Of course, handing over the reins, even incrementally, can be nerve-wracking — probably much more so for you than your child! “Parents are scared the child won’t do something right and it will have consequences,” says Nicole Bereolos, Ph.D., a clinical psychologist and certified diabetes care and education specialist. “They also want to make things as easy as possible on their child, so they try to take on as much of the load as they can.”

But here’s the thing: type 1 diabetes is a lifelong condition, and it’s important to think about the bigger picture. “When your child goes off into the world, you want them to know how to make decisions for themselves,” says Bereolos. “And if they have a problem when they’re not at home, you want them to be able to solve it and not panic.”

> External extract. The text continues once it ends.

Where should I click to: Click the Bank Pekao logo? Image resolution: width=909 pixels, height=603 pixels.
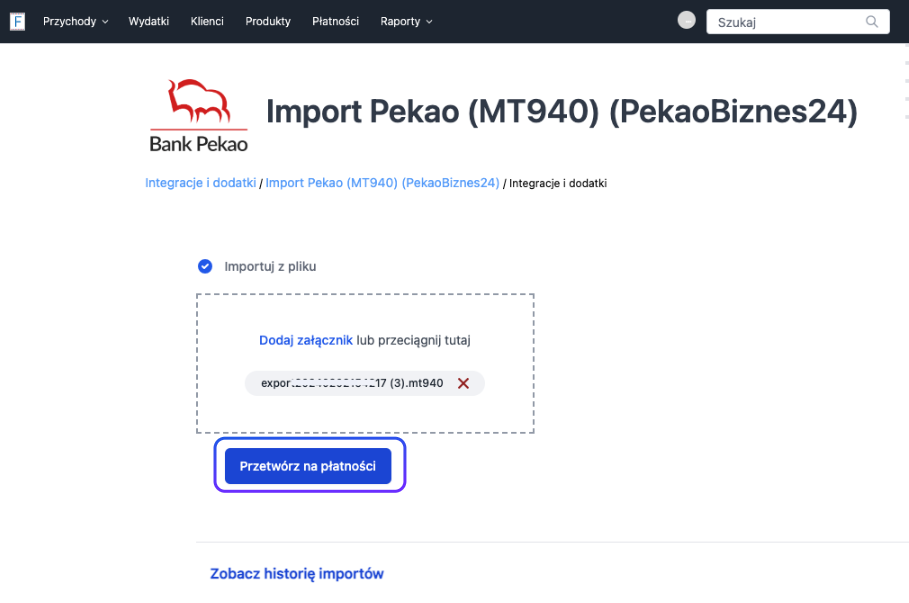[197, 110]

So how do you teach your child to gradually manage more and more of their own diabetes care? It’s all about choosing age-appropriate skills and making it a natural part of your daily lives. Keep reading for ideas of some specific tasks children may be able to take on with your supervision, depending on how old they are.

Age 3 to 9:

•           Put away foods used to treat low blood sugar when you come home from the grocery store

•           Open boxes of diabetes supplies when they arrive and put the products away where they belong

•           Go get supplies like alcohol swabs, cartridges, and infusion sets when it’s time to change sites

•           Pick the new spot for their site change and clean the area with an alcohol swab

•           Choose which finger to stick when it’s time to check blood sugars

•           Push the button on the lancing device for blood sugar checks

•           Measure out portions of food using measuring cups and spoons

•           Tell you how many units of insulin they think they will need for foods they eat often

•           Help you pack their diabetes bag and choose which foods to include for treating lows

Age 10 to 13:

•           Get the insulin into the syringe and remove the air bubbles

•           Inject the insulin into the cartridge

•           Push the button to place devices during site changes

•           Choose portions of foods and serve themselves

•           Look up carb counts for foods on a nutrition app

•           Tell you how many carbs are in their meal

•           Tell you how many units of insulin they need based on the carb counts

•           Tell you what they should do if they go high or low

•           Be in charge of packing their diabetes bag (you can still check to make sure all the supplies are there before they head out the door)

Age 14 to 18:

•           Do site changes independently

•           Decide what to eat and how much insulin they need

•           Bolus for meals and treat highs and lows (check in often to make sure this is happening)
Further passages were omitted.